#### About this task:
Copy the lines below that contain "Toggle".

#### Data:

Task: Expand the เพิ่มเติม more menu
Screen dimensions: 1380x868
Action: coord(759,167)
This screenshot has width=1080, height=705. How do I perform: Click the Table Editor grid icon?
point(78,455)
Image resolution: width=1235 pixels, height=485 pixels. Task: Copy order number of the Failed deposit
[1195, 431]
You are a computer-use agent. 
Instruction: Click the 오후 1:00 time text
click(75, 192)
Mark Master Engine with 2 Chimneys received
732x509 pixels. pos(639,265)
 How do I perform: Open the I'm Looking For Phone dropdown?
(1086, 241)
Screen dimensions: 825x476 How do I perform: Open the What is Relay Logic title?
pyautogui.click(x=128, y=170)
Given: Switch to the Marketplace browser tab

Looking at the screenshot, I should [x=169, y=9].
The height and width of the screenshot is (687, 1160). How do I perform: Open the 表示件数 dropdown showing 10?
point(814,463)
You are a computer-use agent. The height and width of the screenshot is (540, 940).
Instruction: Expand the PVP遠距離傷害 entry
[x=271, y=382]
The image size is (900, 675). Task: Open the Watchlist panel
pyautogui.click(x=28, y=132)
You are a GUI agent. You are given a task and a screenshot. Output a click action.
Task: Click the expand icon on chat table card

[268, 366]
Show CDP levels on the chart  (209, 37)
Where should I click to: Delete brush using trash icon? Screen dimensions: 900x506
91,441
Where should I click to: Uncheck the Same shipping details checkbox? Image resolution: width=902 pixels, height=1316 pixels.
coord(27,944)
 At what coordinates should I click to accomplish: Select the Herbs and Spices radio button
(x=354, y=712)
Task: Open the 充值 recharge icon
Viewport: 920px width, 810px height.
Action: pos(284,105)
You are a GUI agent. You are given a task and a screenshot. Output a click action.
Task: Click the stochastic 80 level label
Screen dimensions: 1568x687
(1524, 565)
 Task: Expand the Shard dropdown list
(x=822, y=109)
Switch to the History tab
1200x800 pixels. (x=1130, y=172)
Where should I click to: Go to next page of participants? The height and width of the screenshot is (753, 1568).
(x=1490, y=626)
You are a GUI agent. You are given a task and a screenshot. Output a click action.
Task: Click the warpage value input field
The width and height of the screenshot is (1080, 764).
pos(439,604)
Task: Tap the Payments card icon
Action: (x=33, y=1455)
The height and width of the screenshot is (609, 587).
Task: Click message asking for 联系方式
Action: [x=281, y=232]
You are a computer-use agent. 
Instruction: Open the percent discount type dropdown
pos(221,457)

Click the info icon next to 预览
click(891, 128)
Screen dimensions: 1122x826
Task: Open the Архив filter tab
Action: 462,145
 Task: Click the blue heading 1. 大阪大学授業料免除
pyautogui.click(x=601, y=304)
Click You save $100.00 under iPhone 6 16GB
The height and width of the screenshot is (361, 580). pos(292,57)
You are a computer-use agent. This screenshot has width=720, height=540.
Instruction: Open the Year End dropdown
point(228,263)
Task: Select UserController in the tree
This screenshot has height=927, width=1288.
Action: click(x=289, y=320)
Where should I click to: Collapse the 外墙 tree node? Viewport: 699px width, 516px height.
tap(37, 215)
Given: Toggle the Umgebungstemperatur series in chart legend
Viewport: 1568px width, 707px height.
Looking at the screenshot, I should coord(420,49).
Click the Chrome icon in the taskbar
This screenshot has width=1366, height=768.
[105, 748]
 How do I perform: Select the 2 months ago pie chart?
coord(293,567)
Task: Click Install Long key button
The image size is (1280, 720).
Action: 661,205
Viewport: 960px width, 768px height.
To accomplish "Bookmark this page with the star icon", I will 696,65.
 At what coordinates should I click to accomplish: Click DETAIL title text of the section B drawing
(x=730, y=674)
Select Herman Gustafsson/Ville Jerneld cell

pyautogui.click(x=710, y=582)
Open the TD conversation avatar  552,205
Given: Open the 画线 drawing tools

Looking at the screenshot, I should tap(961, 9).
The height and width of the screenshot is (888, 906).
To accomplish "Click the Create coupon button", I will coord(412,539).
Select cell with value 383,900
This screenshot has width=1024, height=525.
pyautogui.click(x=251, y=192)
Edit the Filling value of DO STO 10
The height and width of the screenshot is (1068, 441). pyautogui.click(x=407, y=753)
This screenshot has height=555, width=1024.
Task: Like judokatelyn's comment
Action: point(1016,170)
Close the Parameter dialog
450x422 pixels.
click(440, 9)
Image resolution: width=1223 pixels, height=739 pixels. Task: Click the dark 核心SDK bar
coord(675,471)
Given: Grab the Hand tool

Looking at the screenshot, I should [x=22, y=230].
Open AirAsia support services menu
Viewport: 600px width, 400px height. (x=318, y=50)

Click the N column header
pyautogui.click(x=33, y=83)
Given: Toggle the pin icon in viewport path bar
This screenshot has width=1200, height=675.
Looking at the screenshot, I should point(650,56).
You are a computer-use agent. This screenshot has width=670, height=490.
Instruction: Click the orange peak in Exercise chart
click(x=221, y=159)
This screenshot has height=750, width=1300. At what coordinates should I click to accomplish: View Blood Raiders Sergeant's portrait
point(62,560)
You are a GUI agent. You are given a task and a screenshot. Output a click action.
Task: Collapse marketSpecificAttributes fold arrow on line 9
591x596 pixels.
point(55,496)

#### Answer section:
Given: Toggle the Umgebungstemperatur series in chart legend
Given: Toggle the pin icon in viewport path bar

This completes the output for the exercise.